### 本文抜粋

前記活性金属は、純金属(即ち、化学的に結合されていない)として前記電解質と(好ましくは、浸漬によって)接触させることができる。
追加量の電解質を、前記電池のハウジングの外部の容器、又は、電池自身の内部に設けることができる。第1の場合、追加電解質は(イオン輸送を可能にする)電解質ブリッジを介して電池内の電解質と接続される。
前記追加の活性金属は、適当な化合物、アルカリ金属Aの場合は、好ましくは、亜ジチオン酸塩A2S2O4として使用することができる。
【0058】
前記補助電極は、原則的には、電池の作動に必要な成分に加えて、前記電解質溶液に浸漬させる導電性部材によって形成することができる。但し、好ましくは、前記電池自身のハウジング、より正確には、その内壁の少なくとも導電性部分が、補助電極として使用される。もしも追加金属の供給源が金属製伝導体である場合、それ自身によって補助電極を形成することができる。
【0059】
前記標的電極は、電池の陰電極と陽電極の両方とすることができる。
活性金属の予備供給源から陰電極への移送は、電解質の充電の後、但し電池の一回目の充電の前に行われるべきであり、電池の正常充電中と略同じ量、(金属アルカリ金属が陰電極上および/又は内に蓄積される前に)電極表面上にカバー層が形成されるまで続けられるべきである。
陽電極の場合、目的は、前の充電中にカバー層形成の結果として陽電極に起こった損失を、アルカリ金属の追加供給によって、置き換えることにある。この場合、電解質の充填後、電池の充電によってカバー層が陰電極上に形成され、この充電処理は、好ましくは、金属アルカリ金属が陰電極上および/又は内に蓄積され、それによって電池が充電されるまで継続される。その後、充電処理中に陽電極から抽出されたアルカリ金属を、それに活性金属を供給することによって置換する。
【発明を実施するための最良の形態】
【0060】
本発明を、以後、図面を参照して更に詳細に説明する。図示及び記載されている特徴構成は、それぞれ個々に、又は組み合わせで使用されて、本発明の好適実施例を提供するものである。
【0061】
図1は、ハウジング2を備える電気化学的電池1を略示している。その内部には、サンドイッチ構造の複数の層、即ち、陰電極3、多孔性絶縁層4及び陽電極5が収納されている。前記両電極3,5は、電気リード線6,7を介して端子接点8,9に接続され、これらを介して、電池充電用の充電装置に、又は使用時に電気エネルギ消費装置に接続することができる。

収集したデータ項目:

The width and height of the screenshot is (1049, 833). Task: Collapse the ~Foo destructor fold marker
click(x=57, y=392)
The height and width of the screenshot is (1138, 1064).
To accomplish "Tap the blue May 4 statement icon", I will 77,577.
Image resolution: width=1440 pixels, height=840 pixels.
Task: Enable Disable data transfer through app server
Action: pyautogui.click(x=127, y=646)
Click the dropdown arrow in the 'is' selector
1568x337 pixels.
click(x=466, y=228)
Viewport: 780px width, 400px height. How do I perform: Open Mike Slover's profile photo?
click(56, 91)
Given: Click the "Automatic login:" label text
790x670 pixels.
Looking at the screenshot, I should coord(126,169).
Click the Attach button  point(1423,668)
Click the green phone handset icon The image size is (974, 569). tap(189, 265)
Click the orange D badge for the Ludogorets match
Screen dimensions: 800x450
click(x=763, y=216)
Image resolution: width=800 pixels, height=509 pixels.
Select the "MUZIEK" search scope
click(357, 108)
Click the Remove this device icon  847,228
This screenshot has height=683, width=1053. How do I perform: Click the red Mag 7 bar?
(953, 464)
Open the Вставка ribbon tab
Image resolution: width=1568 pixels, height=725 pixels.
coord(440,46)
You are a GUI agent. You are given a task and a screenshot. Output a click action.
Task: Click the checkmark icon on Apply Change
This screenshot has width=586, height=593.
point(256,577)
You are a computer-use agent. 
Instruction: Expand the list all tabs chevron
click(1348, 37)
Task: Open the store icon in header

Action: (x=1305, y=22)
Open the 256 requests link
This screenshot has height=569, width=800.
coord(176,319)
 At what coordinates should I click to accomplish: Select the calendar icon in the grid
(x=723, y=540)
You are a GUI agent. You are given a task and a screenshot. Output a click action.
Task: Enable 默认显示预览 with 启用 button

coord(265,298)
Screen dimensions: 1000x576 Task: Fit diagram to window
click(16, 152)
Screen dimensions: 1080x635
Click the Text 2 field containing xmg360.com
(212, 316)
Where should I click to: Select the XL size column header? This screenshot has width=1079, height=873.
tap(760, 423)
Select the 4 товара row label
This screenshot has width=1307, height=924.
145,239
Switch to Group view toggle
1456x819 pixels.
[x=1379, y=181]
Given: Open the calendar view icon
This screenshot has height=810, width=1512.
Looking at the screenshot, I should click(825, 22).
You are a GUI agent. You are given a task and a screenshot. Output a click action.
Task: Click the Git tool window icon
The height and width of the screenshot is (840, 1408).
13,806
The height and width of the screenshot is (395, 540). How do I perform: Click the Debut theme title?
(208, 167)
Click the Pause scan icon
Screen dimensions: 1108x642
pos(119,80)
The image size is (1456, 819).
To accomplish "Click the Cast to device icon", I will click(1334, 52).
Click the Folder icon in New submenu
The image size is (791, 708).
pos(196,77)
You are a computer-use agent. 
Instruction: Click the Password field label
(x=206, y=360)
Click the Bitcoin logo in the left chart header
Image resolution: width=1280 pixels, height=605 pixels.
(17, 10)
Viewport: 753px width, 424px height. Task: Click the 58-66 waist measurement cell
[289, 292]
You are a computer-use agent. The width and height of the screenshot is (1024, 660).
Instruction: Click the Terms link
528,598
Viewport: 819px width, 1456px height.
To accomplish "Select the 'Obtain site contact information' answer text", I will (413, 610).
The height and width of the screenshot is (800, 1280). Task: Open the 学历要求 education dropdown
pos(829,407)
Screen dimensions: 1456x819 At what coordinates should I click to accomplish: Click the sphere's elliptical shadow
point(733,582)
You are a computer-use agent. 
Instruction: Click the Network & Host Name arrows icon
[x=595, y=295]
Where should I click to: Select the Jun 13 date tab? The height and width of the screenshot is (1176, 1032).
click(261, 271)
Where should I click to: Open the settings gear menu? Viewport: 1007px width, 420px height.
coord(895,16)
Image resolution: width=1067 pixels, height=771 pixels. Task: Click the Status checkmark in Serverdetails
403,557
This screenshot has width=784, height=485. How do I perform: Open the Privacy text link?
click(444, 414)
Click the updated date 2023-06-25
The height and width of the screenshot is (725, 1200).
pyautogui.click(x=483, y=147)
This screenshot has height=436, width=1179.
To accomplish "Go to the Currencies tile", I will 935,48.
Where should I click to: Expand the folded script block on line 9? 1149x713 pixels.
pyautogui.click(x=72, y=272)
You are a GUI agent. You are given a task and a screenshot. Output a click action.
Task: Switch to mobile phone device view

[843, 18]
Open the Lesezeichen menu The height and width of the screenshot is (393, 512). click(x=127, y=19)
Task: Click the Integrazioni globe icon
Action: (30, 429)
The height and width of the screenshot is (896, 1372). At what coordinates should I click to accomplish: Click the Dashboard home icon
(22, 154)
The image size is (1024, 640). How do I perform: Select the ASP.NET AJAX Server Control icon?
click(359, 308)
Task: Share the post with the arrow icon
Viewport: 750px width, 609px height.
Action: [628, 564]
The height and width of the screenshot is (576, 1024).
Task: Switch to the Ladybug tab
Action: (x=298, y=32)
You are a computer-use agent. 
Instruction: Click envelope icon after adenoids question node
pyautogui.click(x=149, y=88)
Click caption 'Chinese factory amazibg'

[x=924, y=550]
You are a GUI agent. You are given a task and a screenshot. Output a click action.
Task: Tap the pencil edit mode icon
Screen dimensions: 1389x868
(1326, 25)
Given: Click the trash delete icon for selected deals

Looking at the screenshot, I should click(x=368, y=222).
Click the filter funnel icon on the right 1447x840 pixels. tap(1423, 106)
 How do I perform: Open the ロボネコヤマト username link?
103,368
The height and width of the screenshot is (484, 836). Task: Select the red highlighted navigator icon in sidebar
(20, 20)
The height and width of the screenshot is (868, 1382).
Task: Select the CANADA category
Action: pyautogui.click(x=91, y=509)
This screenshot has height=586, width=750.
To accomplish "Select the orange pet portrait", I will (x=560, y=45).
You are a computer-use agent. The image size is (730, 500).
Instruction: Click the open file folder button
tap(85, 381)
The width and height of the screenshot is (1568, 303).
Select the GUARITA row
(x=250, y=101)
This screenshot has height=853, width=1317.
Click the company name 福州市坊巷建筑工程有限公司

### 練習問題
A. 本文抜粋のうち、「活性金属の予備供給源から陰電」という語句を含む箇所で始まり「実施例を提供するものである。」で終わる部分を、一字も変えずに書き写しなさい。
B. データ項目のうち、「The image size is (1024, 640).」を含む行から「[x=924, y=550]」を含む行までを、両端の行も含めて一字も変えずにもう一度示しなさい。

### 各問の解答
A.
活性金属の予備供給源から陰電極への移送は、電解質の充電の後、但し電池の一回目の充電の前に行われるべきであり、電池の正常充電中と略同じ量、(金属アルカリ金属が陰電極上および/又は内に蓄積される前に)電極表面上にカバー層が形成されるまで続けられるべきである。
陽電極の場合、目的は、前の充電中にカバー層形成の結果として陽電極に起こった損失を、アルカリ金属の追加供給によって、置き換えることにある。この場合、電解質の充填後、電池の充電によってカバー層が陰電極上に形成され、この充電処理は、好ましくは、金属アルカリ金属が陰電極上および/又は内に蓄積され、それによって電池が充電されるまで継続される。その後、充電処理中に陽電極から抽出されたアルカリ金属を、それに活性金属を供給することによって置換する。
【発明を実施するための最良の形態】
【0060】
本発明を、以後、図面を参照して更に詳細に説明する。図示及び記載されている特徴構成は、それぞれ個々に、又は組み合わせで使用されて、本発明の好適実施例を提供するものである。

B.
The image size is (1024, 640). How do I perform: Select the ASP.NET AJAX Server Control icon?
click(359, 308)
Task: Share the post with the arrow icon
Viewport: 750px width, 609px height.
Action: [628, 564]
The height and width of the screenshot is (576, 1024).
Task: Switch to the Ladybug tab
Action: (x=298, y=32)
You are a computer-use agent. 
Instruction: Click envelope icon after adenoids question node
pyautogui.click(x=149, y=88)
Click caption 'Chinese factory amazibg'

[x=924, y=550]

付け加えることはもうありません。